* **PROBLEM TO SOLVE**
Whenever a line below holds the word "Facebook", copy that line.

⁂

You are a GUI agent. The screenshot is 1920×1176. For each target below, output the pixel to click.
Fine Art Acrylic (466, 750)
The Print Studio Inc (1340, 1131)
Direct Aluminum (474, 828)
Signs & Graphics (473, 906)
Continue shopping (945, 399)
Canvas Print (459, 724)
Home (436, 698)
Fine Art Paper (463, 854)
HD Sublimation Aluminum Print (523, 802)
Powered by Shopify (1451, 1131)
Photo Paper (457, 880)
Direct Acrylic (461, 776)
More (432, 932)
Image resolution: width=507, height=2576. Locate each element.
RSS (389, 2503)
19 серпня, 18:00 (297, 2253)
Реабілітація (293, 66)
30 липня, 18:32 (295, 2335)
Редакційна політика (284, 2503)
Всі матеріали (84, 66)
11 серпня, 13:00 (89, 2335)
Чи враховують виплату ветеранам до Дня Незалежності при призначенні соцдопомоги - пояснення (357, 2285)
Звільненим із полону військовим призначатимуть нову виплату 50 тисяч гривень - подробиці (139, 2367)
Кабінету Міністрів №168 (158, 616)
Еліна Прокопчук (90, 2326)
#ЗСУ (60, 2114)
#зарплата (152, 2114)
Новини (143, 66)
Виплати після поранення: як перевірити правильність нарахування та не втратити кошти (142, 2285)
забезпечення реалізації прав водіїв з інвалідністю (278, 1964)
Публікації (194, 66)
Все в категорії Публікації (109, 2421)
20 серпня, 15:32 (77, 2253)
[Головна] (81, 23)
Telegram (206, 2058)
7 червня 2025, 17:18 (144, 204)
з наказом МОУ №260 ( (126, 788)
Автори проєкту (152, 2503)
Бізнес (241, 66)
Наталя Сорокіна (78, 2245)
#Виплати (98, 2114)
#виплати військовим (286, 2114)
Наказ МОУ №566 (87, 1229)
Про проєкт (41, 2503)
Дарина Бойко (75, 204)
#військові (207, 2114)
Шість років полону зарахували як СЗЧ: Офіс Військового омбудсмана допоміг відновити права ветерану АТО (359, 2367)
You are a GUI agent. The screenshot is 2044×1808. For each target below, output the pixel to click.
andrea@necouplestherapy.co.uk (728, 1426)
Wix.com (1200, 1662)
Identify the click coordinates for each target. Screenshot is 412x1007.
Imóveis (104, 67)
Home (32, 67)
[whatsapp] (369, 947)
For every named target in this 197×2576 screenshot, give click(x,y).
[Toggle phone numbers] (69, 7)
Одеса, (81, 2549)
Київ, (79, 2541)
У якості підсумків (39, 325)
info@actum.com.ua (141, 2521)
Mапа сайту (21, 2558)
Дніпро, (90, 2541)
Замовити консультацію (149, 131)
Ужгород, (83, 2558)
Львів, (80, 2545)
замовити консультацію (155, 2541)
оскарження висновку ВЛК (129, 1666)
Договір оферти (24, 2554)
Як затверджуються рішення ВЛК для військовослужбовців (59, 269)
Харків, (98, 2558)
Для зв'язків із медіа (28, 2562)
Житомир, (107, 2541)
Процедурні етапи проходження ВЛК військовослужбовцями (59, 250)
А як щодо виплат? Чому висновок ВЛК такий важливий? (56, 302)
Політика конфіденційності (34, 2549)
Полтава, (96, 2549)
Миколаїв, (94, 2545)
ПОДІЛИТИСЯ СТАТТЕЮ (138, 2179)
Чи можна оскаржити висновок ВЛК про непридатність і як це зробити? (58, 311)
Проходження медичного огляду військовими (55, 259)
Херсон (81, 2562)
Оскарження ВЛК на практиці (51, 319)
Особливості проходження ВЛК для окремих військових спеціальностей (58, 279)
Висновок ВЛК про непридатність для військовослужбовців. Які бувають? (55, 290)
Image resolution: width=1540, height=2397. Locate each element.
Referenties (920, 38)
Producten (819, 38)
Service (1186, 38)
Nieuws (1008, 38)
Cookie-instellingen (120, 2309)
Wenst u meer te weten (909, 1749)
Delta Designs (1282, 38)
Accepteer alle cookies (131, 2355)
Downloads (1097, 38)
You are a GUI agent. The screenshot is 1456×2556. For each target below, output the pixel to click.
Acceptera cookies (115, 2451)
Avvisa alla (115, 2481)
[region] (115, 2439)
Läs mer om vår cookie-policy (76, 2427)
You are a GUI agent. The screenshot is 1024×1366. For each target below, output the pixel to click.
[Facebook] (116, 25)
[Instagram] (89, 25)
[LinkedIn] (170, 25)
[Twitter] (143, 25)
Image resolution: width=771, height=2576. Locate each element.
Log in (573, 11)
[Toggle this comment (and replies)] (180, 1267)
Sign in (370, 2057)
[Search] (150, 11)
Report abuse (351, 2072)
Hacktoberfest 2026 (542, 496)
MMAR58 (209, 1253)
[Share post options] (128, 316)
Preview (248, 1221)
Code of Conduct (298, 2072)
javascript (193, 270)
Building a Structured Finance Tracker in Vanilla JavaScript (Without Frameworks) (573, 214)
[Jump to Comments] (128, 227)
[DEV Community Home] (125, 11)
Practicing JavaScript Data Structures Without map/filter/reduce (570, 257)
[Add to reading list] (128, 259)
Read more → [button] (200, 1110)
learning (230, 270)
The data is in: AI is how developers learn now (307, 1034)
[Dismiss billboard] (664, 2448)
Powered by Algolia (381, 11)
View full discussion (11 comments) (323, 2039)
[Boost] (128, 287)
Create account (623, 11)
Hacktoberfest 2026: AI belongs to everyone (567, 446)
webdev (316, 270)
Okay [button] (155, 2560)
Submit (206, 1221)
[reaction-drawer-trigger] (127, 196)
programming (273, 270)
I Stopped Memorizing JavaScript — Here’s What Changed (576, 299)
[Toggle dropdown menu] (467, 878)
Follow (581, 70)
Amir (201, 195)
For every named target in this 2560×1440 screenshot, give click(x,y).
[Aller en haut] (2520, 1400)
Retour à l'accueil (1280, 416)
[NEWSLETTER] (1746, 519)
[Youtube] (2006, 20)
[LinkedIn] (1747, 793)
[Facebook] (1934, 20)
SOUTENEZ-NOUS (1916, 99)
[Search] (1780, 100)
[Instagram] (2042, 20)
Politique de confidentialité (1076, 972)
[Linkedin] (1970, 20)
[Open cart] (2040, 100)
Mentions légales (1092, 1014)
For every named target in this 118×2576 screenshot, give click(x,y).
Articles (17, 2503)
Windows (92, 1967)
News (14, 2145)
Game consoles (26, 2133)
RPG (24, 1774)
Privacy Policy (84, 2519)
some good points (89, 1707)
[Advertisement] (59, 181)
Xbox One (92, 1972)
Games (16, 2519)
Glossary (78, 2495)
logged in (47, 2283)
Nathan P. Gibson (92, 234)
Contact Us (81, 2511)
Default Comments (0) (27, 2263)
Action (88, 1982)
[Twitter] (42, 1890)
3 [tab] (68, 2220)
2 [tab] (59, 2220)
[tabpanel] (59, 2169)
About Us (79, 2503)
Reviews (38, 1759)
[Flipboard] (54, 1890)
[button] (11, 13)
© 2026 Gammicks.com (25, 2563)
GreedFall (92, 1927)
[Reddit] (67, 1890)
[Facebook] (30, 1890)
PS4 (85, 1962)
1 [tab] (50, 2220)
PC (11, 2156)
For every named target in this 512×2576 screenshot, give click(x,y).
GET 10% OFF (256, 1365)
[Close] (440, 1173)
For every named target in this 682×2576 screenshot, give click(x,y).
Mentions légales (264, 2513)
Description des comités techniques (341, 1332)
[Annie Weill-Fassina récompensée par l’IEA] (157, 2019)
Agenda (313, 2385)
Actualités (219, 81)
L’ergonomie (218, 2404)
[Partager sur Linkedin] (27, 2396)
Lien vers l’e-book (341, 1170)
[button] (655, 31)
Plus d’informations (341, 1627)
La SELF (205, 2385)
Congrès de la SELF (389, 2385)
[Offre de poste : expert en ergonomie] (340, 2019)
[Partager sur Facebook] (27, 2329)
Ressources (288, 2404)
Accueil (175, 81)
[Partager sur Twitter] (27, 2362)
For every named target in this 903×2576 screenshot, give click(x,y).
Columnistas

⁂

* **EXERCISE RESULT**
[Facebook] (116, 25)
[Facebook] (1934, 20)
[Facebook] (30, 1890)
[Partager sur Facebook] (27, 2329)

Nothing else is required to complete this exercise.